Analyst · Climent Molins of Value Investor's Edge. Please go ahead

And I was surprised by your Q4 coverage for the Handymax class. And I was wondering if you could provide some comments. I mean, I know you have only 2 vessels. So…

Jacob Meldgaard

Analyst · Climent Molins of Value Investor's Edge. Please go ahead

Could you elaborate your question?

Climent Molins

Analyst · Climent Molins of Value Investor's Edge. Please go ahead

Yes. Sorry. I was wondering if you could provide some comments over your Handymax performance for Q4.

Jacob Meldgaard

Analyst · Climent Molins of Value Investor's Edge. Please go ahead

I think the rate that we have there is close to what is on the MRs, but it's for a very small portion. As you point to, it is rather position when we only have 2 units. So I think at the end of the day, over time, our freight rates will average out over several quarters, whereas if you have a bigger pool of vessels, like, for instance, what we have in MRs, you will see that averaging up taking place within the quarter itself. So I think it's just a coincidence.

Operator

Operator

There are no further questions from the telephone lines.

Morten Agdrup

Analyst

Okay. We have two questions from the web. One question relates to the benefits of our public listing. Kim, would you elaborate on that?

Kim Balle

Analyst

Yes, I can take that one. Being listed has that several advantages. But the primary advantage is, of course, the ability - the opportunity to raise equity to raise capital in a public market. So that is one of the primary function. And secondly, it also provides the opportunity to issue new shares as a currency when making M&A transactions. And on top of that, being listed requires an extreme sense of transparency, a high degree of communication and extremely strong governance and hence, also a strong control framework. So when you add all that up, in the end, that will give an insurance for all stakeholders broadly that we are living up to an utmost effort on all these accounts. So I think both are extremely valuable by being a listed company. So no, we have no intention as such of delisting our company. We are very happy to be listed.

Morten Agdrup

Analyst

Thank you. And we have a second and last question around our view on M&A and consolidation. Jacob, would you elaborate?

Jacob Meldgaard

Analyst · SEB. Please go ahead

Yes, please. Well, we're always open for the dialogue. I will say what we would be looking for is, obviously, that there is a commercial fit with a partner.
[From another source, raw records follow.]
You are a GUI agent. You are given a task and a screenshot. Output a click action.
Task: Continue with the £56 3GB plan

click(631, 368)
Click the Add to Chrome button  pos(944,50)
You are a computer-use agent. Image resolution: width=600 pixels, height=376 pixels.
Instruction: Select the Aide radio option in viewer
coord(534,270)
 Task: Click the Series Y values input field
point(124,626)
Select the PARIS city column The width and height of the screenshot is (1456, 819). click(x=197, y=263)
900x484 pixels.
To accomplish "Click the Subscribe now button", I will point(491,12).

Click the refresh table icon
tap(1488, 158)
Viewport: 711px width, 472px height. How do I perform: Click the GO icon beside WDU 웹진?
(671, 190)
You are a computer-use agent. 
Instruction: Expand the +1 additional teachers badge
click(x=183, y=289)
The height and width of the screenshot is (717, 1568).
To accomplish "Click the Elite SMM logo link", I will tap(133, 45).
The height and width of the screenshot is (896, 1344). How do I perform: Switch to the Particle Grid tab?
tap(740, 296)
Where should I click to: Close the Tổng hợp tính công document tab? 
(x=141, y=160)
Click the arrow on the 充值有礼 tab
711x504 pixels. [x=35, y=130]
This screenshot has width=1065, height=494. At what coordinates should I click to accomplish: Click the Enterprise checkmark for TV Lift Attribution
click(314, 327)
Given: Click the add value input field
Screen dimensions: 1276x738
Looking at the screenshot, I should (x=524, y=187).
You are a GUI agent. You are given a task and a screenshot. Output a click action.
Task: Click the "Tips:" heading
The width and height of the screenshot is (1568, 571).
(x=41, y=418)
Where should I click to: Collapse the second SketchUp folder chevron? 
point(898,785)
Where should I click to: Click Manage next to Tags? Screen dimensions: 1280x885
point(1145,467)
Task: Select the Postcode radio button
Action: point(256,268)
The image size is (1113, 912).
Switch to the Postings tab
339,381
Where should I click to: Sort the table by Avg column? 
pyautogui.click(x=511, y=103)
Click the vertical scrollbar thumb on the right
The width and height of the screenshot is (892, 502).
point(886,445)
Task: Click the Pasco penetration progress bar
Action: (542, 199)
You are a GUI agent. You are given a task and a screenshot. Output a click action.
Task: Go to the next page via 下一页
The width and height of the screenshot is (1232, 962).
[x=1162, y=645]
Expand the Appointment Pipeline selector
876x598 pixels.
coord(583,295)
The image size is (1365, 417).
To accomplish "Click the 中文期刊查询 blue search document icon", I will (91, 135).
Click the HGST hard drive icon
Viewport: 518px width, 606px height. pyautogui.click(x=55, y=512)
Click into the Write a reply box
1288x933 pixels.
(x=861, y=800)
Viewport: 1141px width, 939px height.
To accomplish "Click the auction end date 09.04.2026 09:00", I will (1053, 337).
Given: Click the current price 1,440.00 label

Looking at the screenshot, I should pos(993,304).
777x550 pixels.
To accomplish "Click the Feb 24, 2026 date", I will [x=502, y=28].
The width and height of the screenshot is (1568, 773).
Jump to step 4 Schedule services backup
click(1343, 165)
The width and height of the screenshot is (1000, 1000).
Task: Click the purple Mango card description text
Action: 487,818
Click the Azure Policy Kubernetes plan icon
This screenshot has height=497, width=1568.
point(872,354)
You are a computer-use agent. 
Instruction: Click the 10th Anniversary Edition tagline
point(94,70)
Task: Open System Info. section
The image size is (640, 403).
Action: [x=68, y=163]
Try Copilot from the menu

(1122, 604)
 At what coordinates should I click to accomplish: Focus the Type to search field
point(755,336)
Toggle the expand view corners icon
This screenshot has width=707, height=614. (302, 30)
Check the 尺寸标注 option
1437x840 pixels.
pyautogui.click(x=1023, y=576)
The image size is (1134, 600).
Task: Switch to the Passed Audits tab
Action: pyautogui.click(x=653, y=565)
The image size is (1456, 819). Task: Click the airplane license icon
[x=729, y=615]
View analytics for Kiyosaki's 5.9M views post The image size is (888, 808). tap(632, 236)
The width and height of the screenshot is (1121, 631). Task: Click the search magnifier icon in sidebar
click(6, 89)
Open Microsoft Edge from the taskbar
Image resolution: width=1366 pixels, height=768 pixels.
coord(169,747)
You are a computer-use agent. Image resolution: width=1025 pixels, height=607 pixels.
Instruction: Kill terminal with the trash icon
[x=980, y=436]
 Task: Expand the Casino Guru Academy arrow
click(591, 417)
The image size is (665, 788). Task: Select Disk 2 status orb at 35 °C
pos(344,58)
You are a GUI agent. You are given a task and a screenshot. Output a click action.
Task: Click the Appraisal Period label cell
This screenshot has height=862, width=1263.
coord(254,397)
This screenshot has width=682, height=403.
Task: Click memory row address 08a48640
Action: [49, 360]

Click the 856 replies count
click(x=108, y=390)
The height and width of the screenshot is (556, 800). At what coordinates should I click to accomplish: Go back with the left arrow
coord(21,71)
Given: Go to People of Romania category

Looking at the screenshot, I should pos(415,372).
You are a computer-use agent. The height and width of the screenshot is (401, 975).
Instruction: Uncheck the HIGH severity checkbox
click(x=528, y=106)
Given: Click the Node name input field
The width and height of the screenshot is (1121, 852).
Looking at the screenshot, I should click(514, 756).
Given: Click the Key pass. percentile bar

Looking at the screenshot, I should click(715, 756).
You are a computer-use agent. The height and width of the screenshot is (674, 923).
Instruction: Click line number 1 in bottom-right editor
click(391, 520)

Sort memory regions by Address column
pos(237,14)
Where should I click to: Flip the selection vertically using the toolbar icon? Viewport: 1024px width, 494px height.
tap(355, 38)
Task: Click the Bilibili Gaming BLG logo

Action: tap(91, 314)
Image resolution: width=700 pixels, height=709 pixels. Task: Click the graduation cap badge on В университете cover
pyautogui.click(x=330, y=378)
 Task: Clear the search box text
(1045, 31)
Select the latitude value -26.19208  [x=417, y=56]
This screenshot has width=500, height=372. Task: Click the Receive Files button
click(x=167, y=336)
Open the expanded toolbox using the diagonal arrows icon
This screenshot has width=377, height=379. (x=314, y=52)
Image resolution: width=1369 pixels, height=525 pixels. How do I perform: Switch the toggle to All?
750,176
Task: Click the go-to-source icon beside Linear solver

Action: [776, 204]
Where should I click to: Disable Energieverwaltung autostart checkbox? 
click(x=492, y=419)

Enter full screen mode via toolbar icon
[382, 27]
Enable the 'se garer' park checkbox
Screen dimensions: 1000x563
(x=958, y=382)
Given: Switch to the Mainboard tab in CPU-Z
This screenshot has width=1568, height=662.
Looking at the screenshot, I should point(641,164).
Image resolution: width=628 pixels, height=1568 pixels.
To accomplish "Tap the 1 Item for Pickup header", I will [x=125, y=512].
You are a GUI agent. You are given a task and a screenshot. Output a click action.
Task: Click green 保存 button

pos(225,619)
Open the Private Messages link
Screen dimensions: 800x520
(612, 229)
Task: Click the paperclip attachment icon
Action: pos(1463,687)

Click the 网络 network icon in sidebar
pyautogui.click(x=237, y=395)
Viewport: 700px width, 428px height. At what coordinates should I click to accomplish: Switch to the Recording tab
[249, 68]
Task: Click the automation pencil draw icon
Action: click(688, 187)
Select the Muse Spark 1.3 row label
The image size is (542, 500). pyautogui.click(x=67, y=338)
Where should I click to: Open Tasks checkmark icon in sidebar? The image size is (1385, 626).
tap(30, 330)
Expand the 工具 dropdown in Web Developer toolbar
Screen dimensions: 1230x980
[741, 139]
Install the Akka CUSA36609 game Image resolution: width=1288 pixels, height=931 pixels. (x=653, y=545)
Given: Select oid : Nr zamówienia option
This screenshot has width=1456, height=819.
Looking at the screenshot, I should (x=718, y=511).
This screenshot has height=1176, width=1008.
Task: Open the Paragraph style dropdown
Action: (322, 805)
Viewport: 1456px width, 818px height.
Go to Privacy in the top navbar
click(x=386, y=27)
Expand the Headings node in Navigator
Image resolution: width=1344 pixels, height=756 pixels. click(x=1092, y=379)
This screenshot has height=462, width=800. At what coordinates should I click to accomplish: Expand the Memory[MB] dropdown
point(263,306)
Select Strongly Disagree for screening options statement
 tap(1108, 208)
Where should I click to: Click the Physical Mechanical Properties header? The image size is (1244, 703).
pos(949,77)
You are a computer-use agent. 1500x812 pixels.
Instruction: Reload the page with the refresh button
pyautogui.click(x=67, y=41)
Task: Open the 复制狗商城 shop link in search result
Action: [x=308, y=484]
We would be looking that to whether it creates additional value to our shareholders. And if these themes are in line, we are always open for discussions.

Morten Agdrup

Analyst

Okay. Thank you.

Jacob Meldgaard

Analyst · SEB. Please go ahead

There are no further questions from the web. So this concludes the earnings conference. Thank you all for dialing in. Have a good day.

Operator

Operator

Thank you, sir. Ladies and gentlemen, that does conclude your webcast for today. Thank you for participating, and you may now all disconnect.